In Part 1 I went over how to create the Nano Server image and configure the physical computer to boot to the VHD. In this part I’ll explain how to access the computer and get it configured, to include domain join.
Remoting to Nano Server
Unlike previous Server Core installations, Nano Server is truly headless in that it has no local UI for administration. Having said that there is an emergency recovery console you can log in to if you want to configure network, firewall, etc. Unless you have included network configuration information when you created your image (get-help new-NanoServerImage) Nano Server will attempt to use DHCP. At this point you may want to use the console to set a static IP, or scan for the address dynamically assigned to the Nano Server. If you create a static IP, make sure you add DNS information with the Set-DNSClientServerAddress cmdlet.
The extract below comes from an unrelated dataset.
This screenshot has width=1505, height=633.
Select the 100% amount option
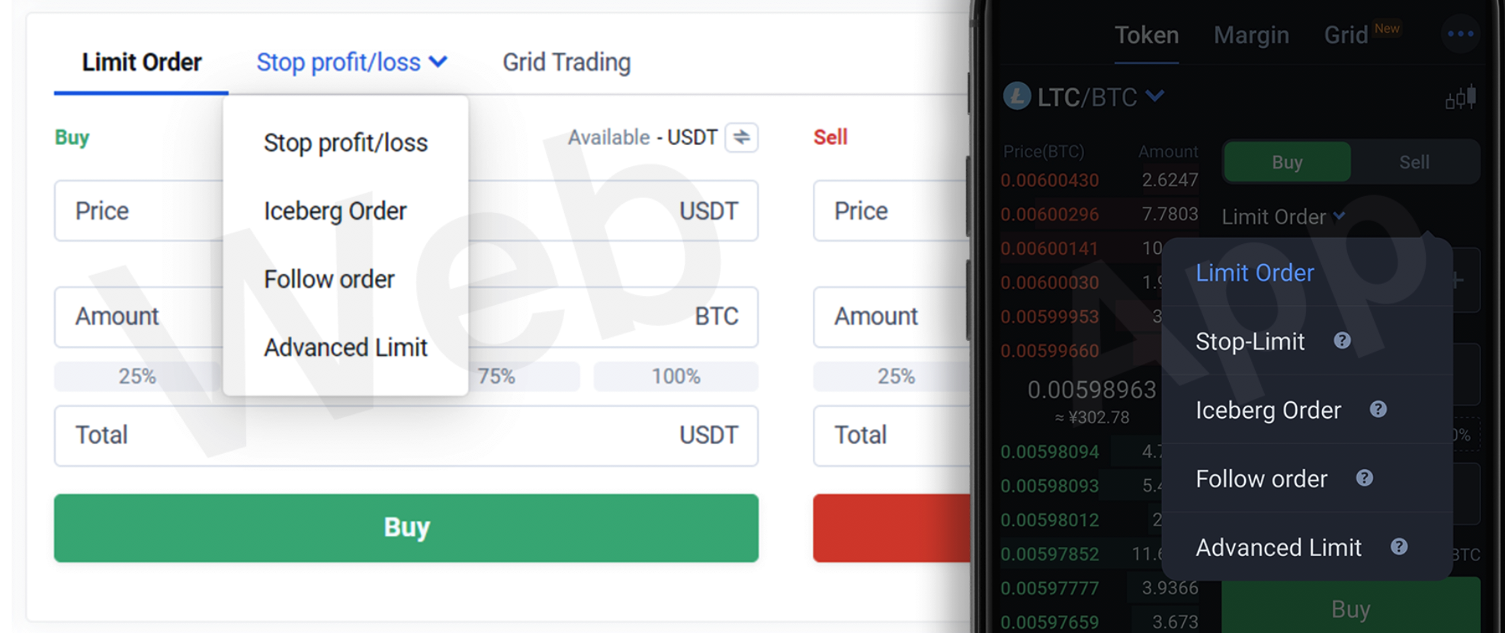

Once you know or have set the IP address to your Nano Server, you can remote to it. However, for security reasons, PowerShell will not accept an IP address for the ComputerName parameter in Enter-PSSession unless it’s placed in Trusted Hosts. That command is:
Set-Item WSMan:\localhost\Client\TrustedHosts "192.168.1.93"
At this point you may remote to your Nano Server with a standard Enter-PSSession command, as follows:
Enter-PSSession -computerName 192.168.1.93 -cred "Ragestroke\administrator"
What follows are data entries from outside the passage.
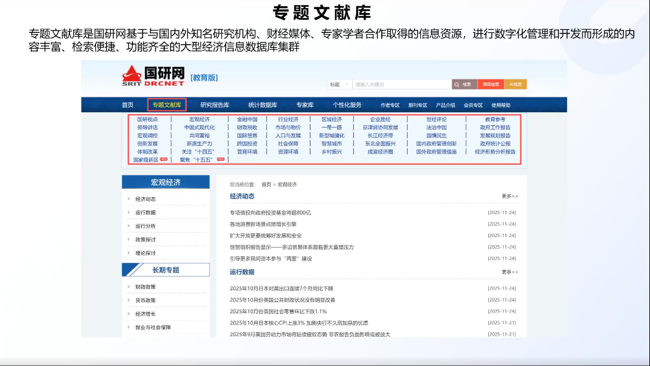Click 首页 in the breadcrumb path

click(266, 184)
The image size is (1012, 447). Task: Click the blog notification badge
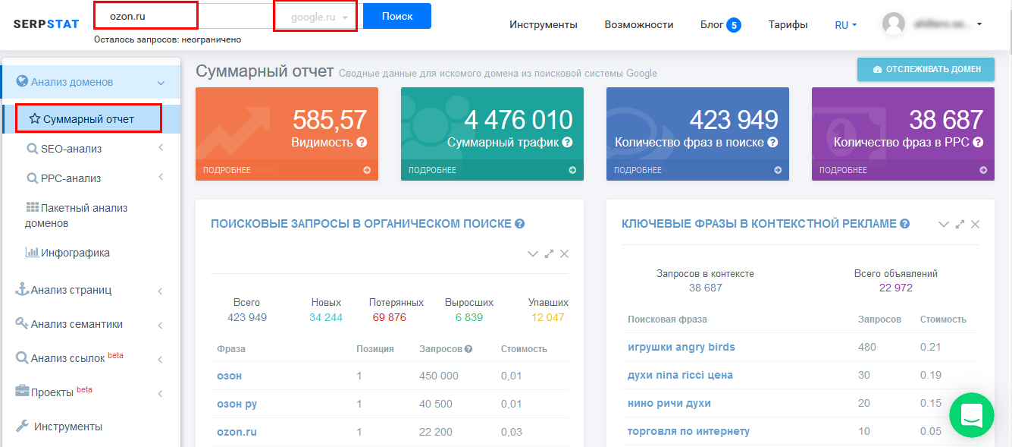pyautogui.click(x=733, y=25)
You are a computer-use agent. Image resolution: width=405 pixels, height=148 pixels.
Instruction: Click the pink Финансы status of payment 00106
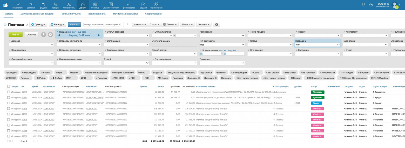pyautogui.click(x=318, y=109)
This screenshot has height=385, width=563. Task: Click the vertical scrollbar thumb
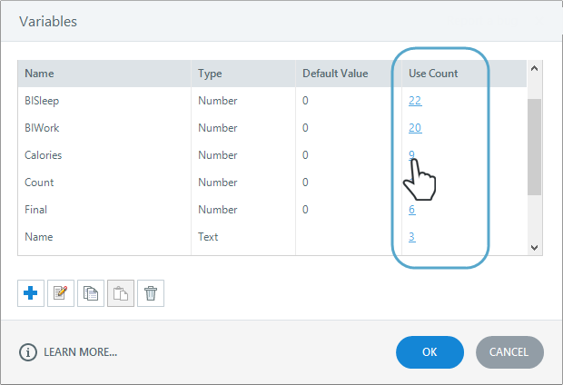534,145
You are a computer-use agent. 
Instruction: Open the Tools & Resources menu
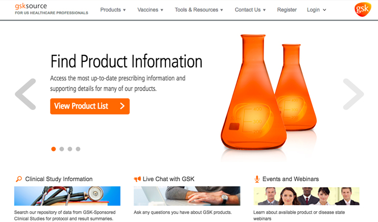(199, 10)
Domain Joining the Nano Server
While you can configure and administer Nano Server with PowerShell, some features you may be used to (e.g. get-windowsFeature, add-computer, etc.) are not available. To domain join the computer, you must use the DJoin.exe utility to create an offline domain file. On a domain joined computer, execute the following command from an elevated command prompt.
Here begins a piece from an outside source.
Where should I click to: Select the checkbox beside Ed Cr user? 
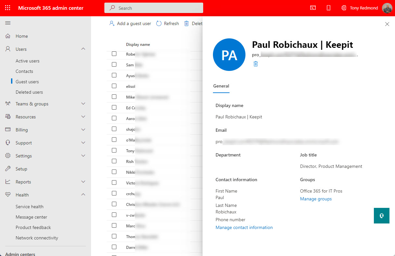pos(114,107)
djoin /provision /domain ragestroke.com /machine RageNanoHV01 /savefile domainJoin.djoin
*Note: If reusing the machine name, specify the /reuse switch.
Next, use a standard net use command to connect to your Nano Server and copy the djoin file.
net use z: \\192.168.1.93\c$
copy .\domainjoin.djoin z:
Finally, via your remote PowerShell session on your Nano Server, use the djoin tool to request an offline domain join:
djoin /requestodj /loadfile .\domainJoin.djoin /windowspath c:\windows /localos
At this point the computer is domain joined and ready for work. I’ll conclude this series in Part 3.